* Written instruction *
From the listing below, extract every line that contains the string "agent". Letter case must match.

Records from a collection
◇ ◇ ◇

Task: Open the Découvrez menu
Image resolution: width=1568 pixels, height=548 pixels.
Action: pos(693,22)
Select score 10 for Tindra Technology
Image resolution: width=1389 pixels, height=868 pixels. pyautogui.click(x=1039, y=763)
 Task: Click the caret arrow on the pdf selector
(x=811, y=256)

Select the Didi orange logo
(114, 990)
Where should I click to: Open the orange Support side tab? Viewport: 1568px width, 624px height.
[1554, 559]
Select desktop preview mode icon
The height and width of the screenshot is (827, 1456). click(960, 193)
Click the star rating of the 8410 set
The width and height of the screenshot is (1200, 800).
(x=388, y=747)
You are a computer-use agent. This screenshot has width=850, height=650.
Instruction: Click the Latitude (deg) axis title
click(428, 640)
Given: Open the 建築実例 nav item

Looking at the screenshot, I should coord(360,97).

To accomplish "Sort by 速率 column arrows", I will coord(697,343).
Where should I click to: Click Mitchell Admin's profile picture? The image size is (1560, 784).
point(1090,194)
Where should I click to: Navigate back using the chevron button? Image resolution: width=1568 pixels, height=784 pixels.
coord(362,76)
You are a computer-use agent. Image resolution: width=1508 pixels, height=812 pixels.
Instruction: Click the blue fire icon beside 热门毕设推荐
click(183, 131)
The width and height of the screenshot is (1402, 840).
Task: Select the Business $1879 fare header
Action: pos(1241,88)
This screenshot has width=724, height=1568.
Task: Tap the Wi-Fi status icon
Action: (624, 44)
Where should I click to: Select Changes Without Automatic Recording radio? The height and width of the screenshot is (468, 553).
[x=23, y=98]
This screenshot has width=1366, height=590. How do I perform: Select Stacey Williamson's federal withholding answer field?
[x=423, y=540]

◇ ◇ ◇

* Complete response *
You are a computer-use agent. This screenshot has width=850, height=650.
You are a computer-use agent. Image resolution: width=1508 pixels, height=812 pixels.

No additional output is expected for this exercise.